Mis padres en esos años eran parte de la masa silenciosa y hasta cierto punto inocente que justificaba lo poco o mucho que conocía del genocidio. Durante años escuché a mi viejo sostener que Onganía y Videla habrían hecho barbaridades pero que el país nunca había estado mejor, la variante más sangrienta del popular "roban pero hacen". Pasé toda la infancia escuchando el martillo del mantra derechista "por algo será"...

Entre mi familia y la de Russo no había tres cuadras de distancia, todo un océano nos separaba.

Pero la lucha inclaudicable del pueblo argentino, y en particular de sus hijos e hijas que se organizaron en torno a programas revolucionarios, que no bajaron las banderas y que continuaron ante los peores ataques luchando contra el régimen salvaje, removieron todas las lápidas de bronce y cemento que los asesinos nos quisieron imponer, como un destino final.

Veinte años más tarde mi vieja se movilizaba con sus hijos reclamando Verdad y Justicia para María Soledad Morales y para los asesinados por la bomba de la AMIA de la calle Pasteur y con ese gesto, me llevaba de la mano a la lucha de calles, a encontrar el camino más honorable que un ser humano puede recorrer, el de la entrega total para terminar con este régimen asesino y construir un mundo digno de ser vivido.

Tengo que escribir este texto porque el pudor me cohibió de darle la mano a Francisco y decirle: "flaco, tu viejo no murió en vano, la convicción política y el coraje que tuvo para con vos cuando tenías 3 años perduró en la organización que ayudó a construir y como un hilo invisible me condujo a mí, su vecino, muchos años después, sin saber siquiera quién era, a militar en la misma organización, la que me sacó del oscurantismo, el egoísmo pequeñoburgués y la porquería religiosa y derechista en la que me crió la dictadura y la democracia hipócrita que intentó borrar las huellas de sus crímenes.
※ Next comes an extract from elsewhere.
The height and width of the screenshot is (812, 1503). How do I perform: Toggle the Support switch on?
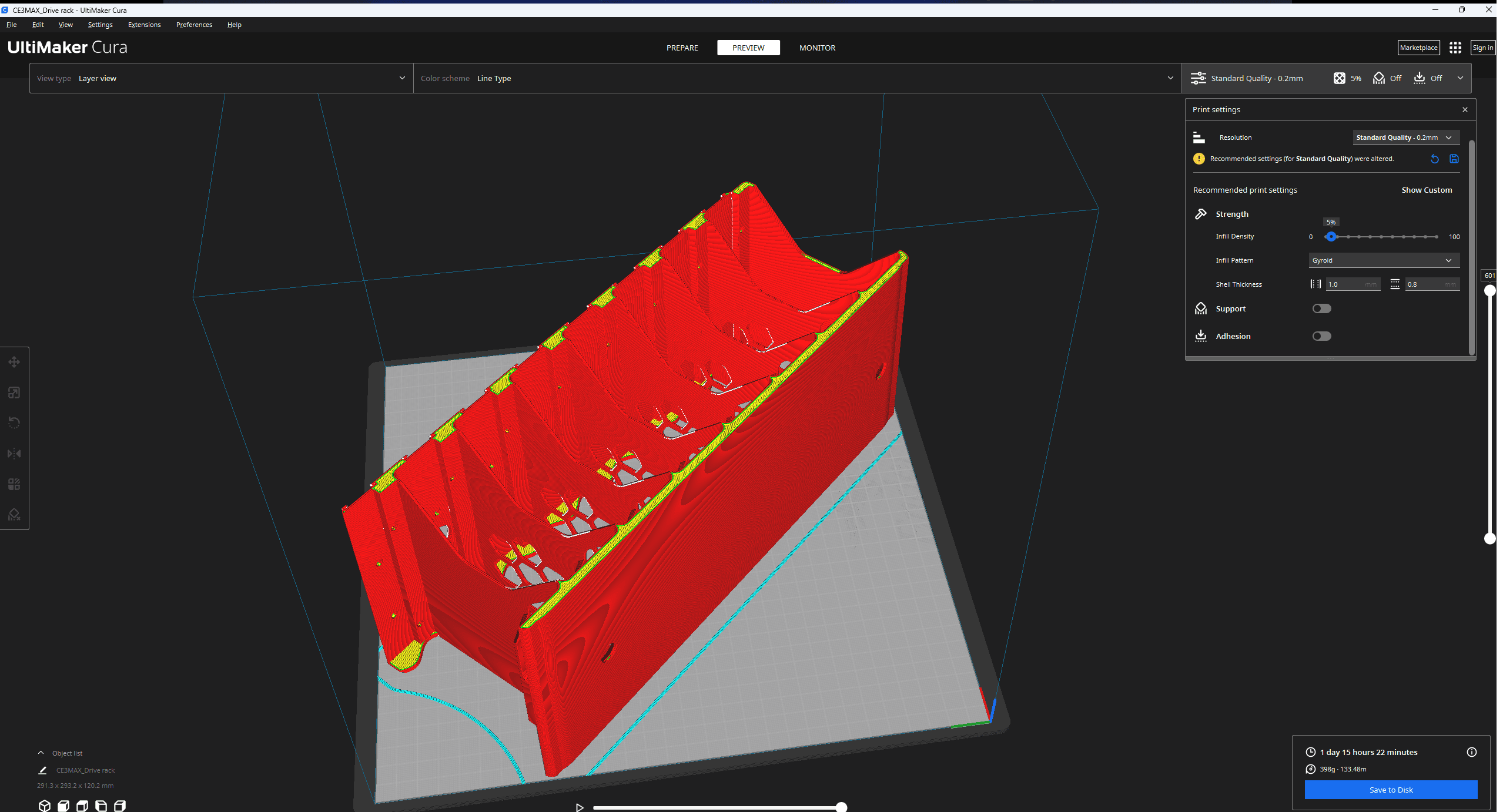tap(1321, 308)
El partido de tu viejo me arrancó de la muerte en vida y me puso en las filas de los miles y miles que derrocamos 6 presidentes entre diciembre de 2001 y junio de 2002 y que hoy defendemos la esperanza más concreta de un gobierno de trabajadores y el socialismo."
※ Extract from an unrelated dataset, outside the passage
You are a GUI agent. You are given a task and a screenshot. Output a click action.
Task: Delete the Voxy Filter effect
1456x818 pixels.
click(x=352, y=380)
El pudor no me dejó, pero mi amigo, su amigo, sin mucha palabras le regaló una de las banderas del local donde militamos y sintetizó la misma idea.
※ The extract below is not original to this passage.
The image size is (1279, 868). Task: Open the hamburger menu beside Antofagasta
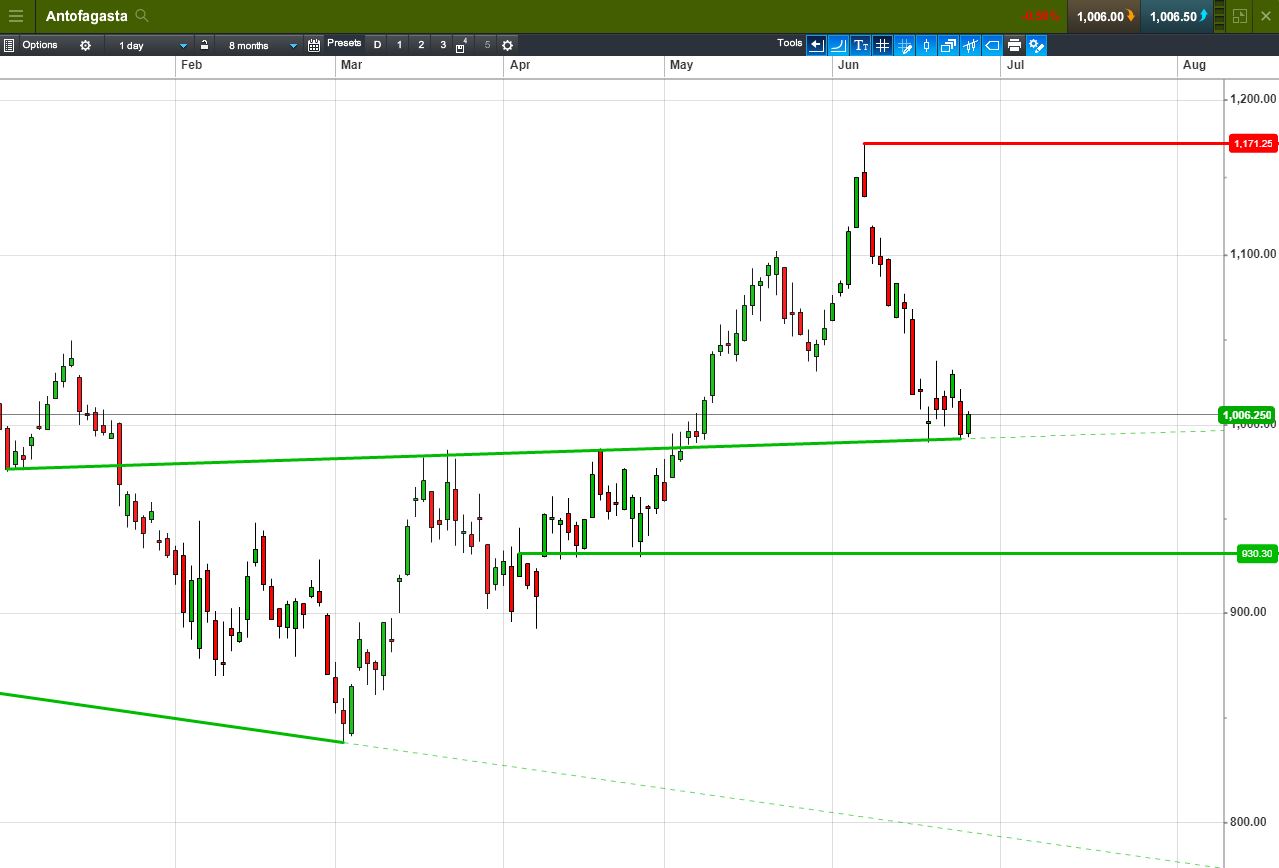16,16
Así que me volvía caminando por Pichincha remontando las calles hasta el lugar donde había tirado el auto, al costado de la Primero de Mayo, a meterme otra vez en la amansadora de las obligaciones y la agenda, masticando en la cabeza mil cosas, cuando Leyla Isis, que tenía dos meses de vida el 20 de octubre de 2010, me tironeó de la mano, señaló con su dedito el enorme y hermoso mural que pintaron los compañeros y compañeras del local del PO de Alsina frente a la plaza explicándome:

"mirá papá, es Mariano, que lo mataron los patrones, como al señor del acto"

Si Leyla, sí Fran, el futuro es nuestro.